Так распалит, бывало, Марья Мироновна, так настроит наше детское доверие, что вот взял бы сейчас и сгорел бы за старую веру. И так робко спросишь, бывало:
– А нельзя ли нам, бабушка, взять и сейчас вместе с тобой сгореть за старую веру?
– Не спешите гореть, – отвечает она, – успеете. Придет время, все вместе сгорим. Весь свет будет гореть: кто за старую веру, кто – за новую.
Мы только одно знали про старую веру, что у нас в старой вере крестятся двумя пальцами, а не тремя, что у нас в старой вере люди живут строго, а в новой – как кому только самому захочется.
– Так слабость родилась в людях, – поясняла нам няня.
И всегда рассказывала нам одну и ту же свою сказку-быль о заколдованном венике, соблазнившем пустынников-староверов на легкую жизнь.
Было это еще в те времена, когда в гонениях за веру сильные люди разбежались по лесам на берегах реки Выга и в ожидании неминучего светопреставления лежали в гробах. Так, был один такой пустынник отец Корнилий. Лежал он в своей маленькой келье в гробу, молился. Конечно, время от времени он вставал поглядеть, не показывается ли чего-нибудь на небе, нет ли признаков конца земных мук.
И так было раз, встав из гроба, отец Корнилий выглянул на свет в свое маленькое окошечко. Увидав, что комары столбами стоят над рекой, Корнилий живо скинул рубашку, вышел из кельи и сел, голый, на камень у самого берега.
Сколько времени так мучил себя пустынник – неизвестно. Скорее всего мученье это он не сам себе выдумал, а взял в пример из древних книг. Сам по себе Корнилий был живой человек, из крестьян. Искусанному комарами, и злой таежной мошкой, и слепнями сладко вспомнилось прежнее крестьянское житье, когда, бывало, каждую субботу добрый крестьянин парился в бане и стегал себя до беспамятства березовым веником.

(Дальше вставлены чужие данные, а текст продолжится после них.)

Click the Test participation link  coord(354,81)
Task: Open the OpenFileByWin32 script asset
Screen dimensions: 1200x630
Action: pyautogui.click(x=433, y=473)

– Вот бы попариться! – прошептал он.
И только-только он это прошептал, вдруг видит, будто что-то мелькнуло в белой пене порога, покружилось на плесе, и по заводи медленно к ногам пустынника подплыл обыкновенный банный веник. После говорили об этом, что не царствами, не дворцами, не золотом, не серебром ухитрился прельстить нечистый старого крестьянина, а этим самым обыкновенным березовым веником.
Подивился добрый крестьянин венику, подержал в руках. Никто в пустыне, кроме птиц и зверушек, не мог видеть, как пустынник хлестнул себя голого мокрым веником по искусанной спине.
– Грех какой! – перекрестился он и бросил его обратно в реку.
Провожая глазами уплывающий веник, Корнилий подумал и сказал:
– Значит, повыше еще житель есть.
И захотелось ему, вот как захотелось, как в старину, просто попариться в бане. А еще больше захотелось повидать, побеседовать по душе с тем простым человеком, там повыше на Выгу, кто не думал о близком светопреставлении и во все свое удовольствие мог париться в бане.